- _ASSIGNMENT_
Every line below that has "time" in it should be copied.

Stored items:

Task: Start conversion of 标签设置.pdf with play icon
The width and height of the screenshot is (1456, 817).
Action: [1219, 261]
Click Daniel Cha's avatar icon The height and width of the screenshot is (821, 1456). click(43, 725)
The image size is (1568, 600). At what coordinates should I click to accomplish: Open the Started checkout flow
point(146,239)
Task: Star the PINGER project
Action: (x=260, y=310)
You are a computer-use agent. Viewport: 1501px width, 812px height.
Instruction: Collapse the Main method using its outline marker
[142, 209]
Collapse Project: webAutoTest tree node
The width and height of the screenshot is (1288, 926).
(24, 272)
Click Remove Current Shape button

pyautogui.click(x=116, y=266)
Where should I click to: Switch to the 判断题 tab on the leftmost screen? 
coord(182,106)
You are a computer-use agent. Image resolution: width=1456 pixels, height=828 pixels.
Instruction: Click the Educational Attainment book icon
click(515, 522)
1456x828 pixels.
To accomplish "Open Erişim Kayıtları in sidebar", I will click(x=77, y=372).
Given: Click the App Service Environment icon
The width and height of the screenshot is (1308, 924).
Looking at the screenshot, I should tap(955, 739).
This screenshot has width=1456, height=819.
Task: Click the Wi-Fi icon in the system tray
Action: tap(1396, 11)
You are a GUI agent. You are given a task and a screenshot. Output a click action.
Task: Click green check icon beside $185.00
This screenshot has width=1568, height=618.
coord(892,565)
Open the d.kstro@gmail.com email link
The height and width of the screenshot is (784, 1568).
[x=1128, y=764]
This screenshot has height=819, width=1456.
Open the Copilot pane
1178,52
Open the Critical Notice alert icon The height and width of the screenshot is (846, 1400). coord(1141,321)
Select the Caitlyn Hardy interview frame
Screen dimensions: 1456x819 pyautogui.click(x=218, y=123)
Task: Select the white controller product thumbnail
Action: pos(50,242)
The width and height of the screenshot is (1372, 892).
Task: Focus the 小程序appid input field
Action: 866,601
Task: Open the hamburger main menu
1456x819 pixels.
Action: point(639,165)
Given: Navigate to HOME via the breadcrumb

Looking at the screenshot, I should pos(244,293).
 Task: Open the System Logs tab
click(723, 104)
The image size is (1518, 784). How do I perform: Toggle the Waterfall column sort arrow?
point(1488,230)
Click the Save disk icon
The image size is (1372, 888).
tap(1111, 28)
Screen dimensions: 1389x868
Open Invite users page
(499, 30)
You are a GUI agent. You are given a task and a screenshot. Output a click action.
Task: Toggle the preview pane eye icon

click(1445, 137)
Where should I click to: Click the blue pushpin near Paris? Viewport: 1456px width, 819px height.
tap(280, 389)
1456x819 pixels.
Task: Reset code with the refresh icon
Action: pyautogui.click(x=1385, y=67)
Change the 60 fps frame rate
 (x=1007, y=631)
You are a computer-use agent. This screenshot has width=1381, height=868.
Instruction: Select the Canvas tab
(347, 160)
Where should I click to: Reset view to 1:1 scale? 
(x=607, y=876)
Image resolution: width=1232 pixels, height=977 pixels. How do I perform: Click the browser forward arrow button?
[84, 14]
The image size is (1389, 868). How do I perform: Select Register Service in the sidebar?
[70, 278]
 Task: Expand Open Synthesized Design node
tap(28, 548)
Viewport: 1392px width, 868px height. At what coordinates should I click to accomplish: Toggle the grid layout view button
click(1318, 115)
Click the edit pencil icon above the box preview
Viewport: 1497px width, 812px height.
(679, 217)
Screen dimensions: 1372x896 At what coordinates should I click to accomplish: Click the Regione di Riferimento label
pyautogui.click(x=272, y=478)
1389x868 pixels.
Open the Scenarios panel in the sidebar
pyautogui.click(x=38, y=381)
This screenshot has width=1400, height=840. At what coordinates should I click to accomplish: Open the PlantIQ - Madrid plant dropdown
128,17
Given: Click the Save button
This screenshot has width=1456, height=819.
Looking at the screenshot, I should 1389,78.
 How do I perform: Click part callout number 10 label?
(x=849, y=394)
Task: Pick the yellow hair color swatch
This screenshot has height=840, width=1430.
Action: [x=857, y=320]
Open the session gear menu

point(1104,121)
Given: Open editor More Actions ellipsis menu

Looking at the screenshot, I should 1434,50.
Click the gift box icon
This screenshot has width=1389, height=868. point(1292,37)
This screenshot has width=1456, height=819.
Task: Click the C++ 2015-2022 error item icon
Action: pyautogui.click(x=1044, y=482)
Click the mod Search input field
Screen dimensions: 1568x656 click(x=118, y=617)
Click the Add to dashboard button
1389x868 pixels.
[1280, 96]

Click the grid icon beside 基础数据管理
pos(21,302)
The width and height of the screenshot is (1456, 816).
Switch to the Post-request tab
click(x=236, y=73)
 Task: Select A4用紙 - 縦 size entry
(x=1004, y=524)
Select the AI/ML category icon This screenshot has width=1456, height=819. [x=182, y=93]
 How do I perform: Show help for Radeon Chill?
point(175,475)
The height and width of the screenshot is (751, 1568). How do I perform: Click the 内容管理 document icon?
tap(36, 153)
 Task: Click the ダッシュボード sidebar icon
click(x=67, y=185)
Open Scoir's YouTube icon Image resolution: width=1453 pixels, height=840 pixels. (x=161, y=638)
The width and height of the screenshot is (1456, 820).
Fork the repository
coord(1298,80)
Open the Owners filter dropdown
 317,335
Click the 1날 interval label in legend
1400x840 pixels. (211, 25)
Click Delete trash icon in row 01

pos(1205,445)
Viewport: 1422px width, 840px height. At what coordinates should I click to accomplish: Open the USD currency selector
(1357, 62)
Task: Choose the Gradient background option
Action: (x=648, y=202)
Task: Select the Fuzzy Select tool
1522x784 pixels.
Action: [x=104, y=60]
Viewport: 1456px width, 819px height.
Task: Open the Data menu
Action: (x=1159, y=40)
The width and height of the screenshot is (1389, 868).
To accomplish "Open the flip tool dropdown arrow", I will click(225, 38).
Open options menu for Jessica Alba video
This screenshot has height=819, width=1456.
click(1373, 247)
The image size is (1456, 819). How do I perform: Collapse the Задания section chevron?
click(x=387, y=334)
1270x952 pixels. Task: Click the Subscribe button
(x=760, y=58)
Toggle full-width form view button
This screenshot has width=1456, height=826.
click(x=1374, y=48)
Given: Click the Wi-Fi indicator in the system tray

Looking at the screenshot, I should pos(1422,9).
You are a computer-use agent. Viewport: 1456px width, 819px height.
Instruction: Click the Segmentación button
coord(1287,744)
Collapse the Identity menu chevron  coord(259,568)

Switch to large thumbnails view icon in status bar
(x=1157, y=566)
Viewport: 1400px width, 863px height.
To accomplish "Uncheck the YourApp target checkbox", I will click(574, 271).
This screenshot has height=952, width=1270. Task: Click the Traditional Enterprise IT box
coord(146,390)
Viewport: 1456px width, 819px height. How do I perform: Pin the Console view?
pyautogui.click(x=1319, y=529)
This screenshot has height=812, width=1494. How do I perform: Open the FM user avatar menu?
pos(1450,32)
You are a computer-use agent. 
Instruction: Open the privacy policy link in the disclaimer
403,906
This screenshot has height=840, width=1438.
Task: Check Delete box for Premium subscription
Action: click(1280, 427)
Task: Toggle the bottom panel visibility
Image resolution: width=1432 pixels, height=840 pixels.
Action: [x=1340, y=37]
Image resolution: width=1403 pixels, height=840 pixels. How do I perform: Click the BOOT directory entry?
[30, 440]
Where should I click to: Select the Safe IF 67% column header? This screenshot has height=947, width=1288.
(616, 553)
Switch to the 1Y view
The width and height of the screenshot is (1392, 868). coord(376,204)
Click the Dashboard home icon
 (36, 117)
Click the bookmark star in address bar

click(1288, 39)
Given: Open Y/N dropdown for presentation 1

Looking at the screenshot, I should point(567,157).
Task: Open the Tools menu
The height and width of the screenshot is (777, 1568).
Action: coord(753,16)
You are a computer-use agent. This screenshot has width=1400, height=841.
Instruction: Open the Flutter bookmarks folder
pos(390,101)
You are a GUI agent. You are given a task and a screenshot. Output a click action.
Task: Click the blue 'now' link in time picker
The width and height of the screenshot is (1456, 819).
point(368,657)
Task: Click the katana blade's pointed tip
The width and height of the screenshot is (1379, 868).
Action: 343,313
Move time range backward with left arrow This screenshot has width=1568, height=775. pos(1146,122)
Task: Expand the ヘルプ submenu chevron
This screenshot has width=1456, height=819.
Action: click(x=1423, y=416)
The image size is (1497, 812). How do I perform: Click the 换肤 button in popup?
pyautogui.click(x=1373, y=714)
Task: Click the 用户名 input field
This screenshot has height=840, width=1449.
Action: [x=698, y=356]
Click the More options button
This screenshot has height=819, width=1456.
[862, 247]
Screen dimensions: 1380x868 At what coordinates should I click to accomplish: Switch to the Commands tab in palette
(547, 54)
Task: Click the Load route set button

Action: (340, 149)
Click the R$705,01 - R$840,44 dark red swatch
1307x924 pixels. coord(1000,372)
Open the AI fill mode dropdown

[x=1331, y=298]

- _EXPECTED ANSWER_
Task: Click the blue 'now' link in time picker
Move time range backward with left arrow This screenshot has width=1568, height=775. pos(1146,122)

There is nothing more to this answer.